**LISTA DE TAREFAS**
1. Reescreva de forma mais breve o parágrafo do texto sobre a reforma psiquiátrica que começa com "A sociedade não conseguia enxergar", mantendo seus fatos principais.
2. Devolva, sem alterações, um trecho do texto sobre a reforma psiquiátrica: comece nas palavras "Sob a ótica" e pare depois de "1999, p. 20)".

**TEXTO EXTRAÍDO**
^^^^^^^^

Sob a ótica da reforma psiquiátrica, a internação de pacientes com problemas mentais deixou de ser uma solução, mas uma exceção. No passado o paciente psiquiátrico em seus quadros mais graves eram reclusos em verdadeiras prisões:
Todos os estabelecimentos criados no país até o final do século XIX, com a finalidade de internar os doentes mentais, ofereciam um tratamento que tinha como objetivo maior "afastá-los da sociedade do que realmente tratá-los e minorar seu sofrimento" (RIBEIRO, 1999, p. 20)
A sociedade não conseguia enxergar o processo de inclusão social dos pacientes psiquiátricos. Seu objetivo era afastá-los do convívio social. As famílias, desesperadas, buscando uma solução e não compreendendo a loucura, perdiam contato com seus entes queridos e de forma "natural" e gradativa se esqueciam de quem as fazia sofrer. Era um processo de desfazimento de vínculo. Os familiares cauterizavam suas emoções, "jogavam" seus parentes nos hospitais psiquiátricos e deles se esqueciam. "O que os olhos não vêem o coração não sente". Essa era a regra. Os asilos psiquiátricos passaram a ser uma forma de se tirar dos olhos o que fazia os "normais" sofrerem.


Infelizmente, a Psiquiatria nessa fase deixava de buscar uma solução, sendo ela mesma a geradora de problemas psiquiatricos. Se para Pinel a reclusão passou a ter uma significação curativa e daí o nome "manicômio", ( mania - loucura e Koumen - Cura) onde se cura o louco, no contexto brasileiro a cura não era possível no depositário humano de pacientes psiquiátricos. Não era, ou não é? Quem se cura em um manicômio hoje? 

Apesar de frustrados os projetos de recuperação dos loucos por meio do internamento nos hospitais-colônia - em face da impossibilidade de inserção social dos seus egressos quando retornavam ao espaço urbano -, a Psiquiatria continuava se fortalecendo por meio da fabricação de sua própria clientela. Apesar de ter surgido para resolver o "problema da doença mental" ela passa a fabricar mais e mais "doentes", demandando pela criação de mais instituições e ampliação das existentes. (COSTA, 2003, p.150)

^^^^^^^^

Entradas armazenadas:

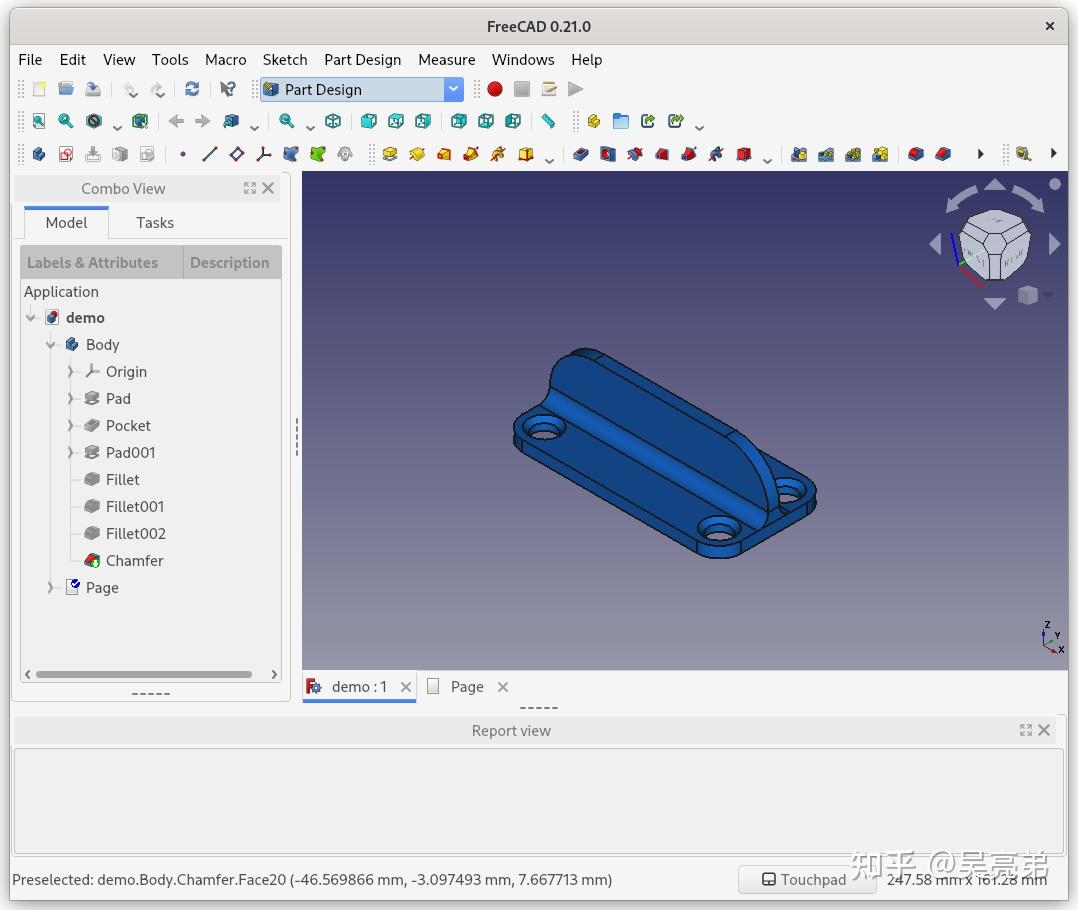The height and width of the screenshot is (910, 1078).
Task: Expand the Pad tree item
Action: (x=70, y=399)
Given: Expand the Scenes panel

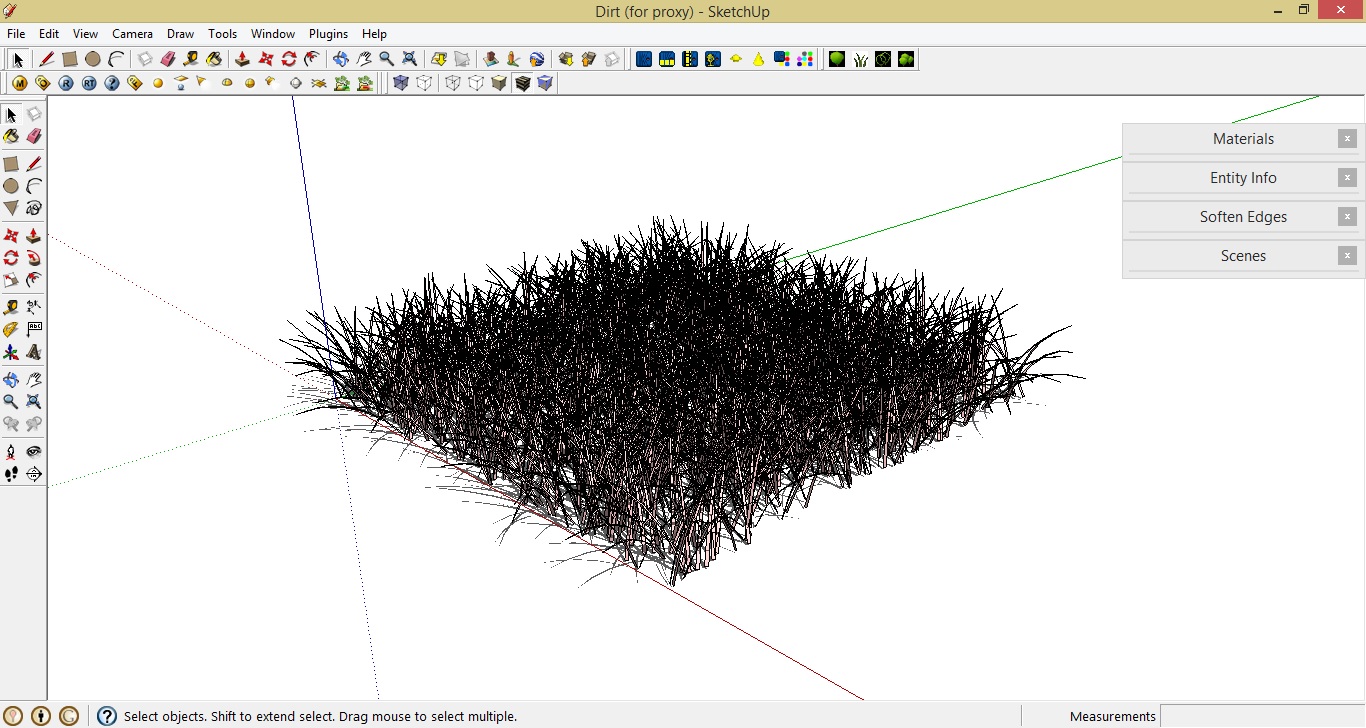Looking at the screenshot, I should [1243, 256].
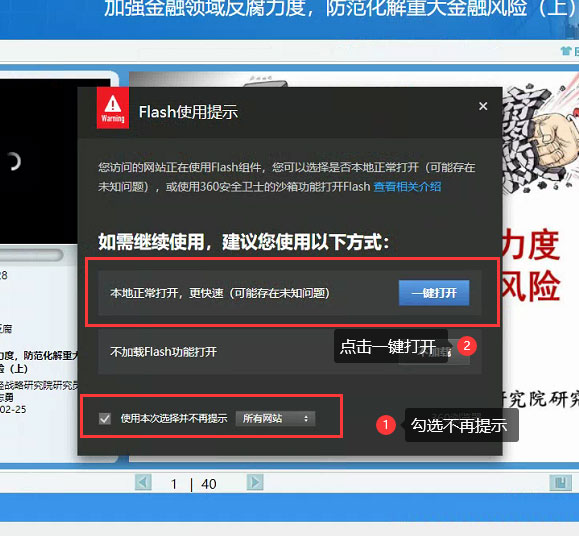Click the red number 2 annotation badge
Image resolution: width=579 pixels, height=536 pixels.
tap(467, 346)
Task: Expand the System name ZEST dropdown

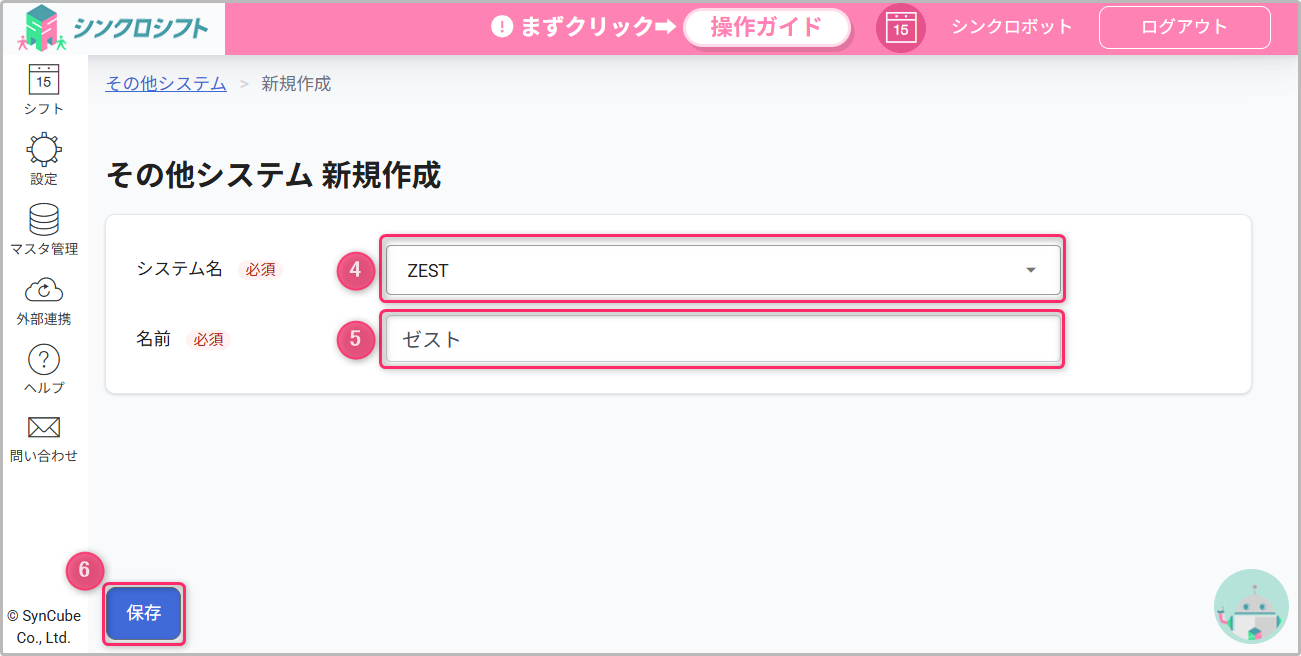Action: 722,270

^^^^^^^^

**SOLUÇÕES**
1. A sociedade não enxergava a inclusão social dos pacientes psiquiátricos e buscava afastá-los do convívio. As famílias, desesperadas e sem compreender a loucura, perdiam contato com os parentes e, aos poucos, os esqueciam, num processo de desfazimento de vínculo: deixavam-nos nos hospitais psiquiátricos e se esqueciam deles, pela regra "O que os olhos não vêem o coração não sente". Os asilos psiquiátricos passaram a servir para tirar de vista o que fazia os "normais" sofrerem.

2.
Sob a ótica da reforma psiquiátrica, a internação de pacientes com problemas mentais deixou de ser uma solução, mas uma exceção. No passado o paciente psiquiátrico em seus quadros mais graves eram reclusos em verdadeiras prisões:
Todos os estabelecimentos criados no país até o final do século XIX, com a finalidade de internar os doentes mentais, ofereciam um tratamento que tinha como objetivo maior "afastá-los da sociedade do que realmente tratá-los e minorar seu sofrimento" (RIBEIRO, 1999, p. 20)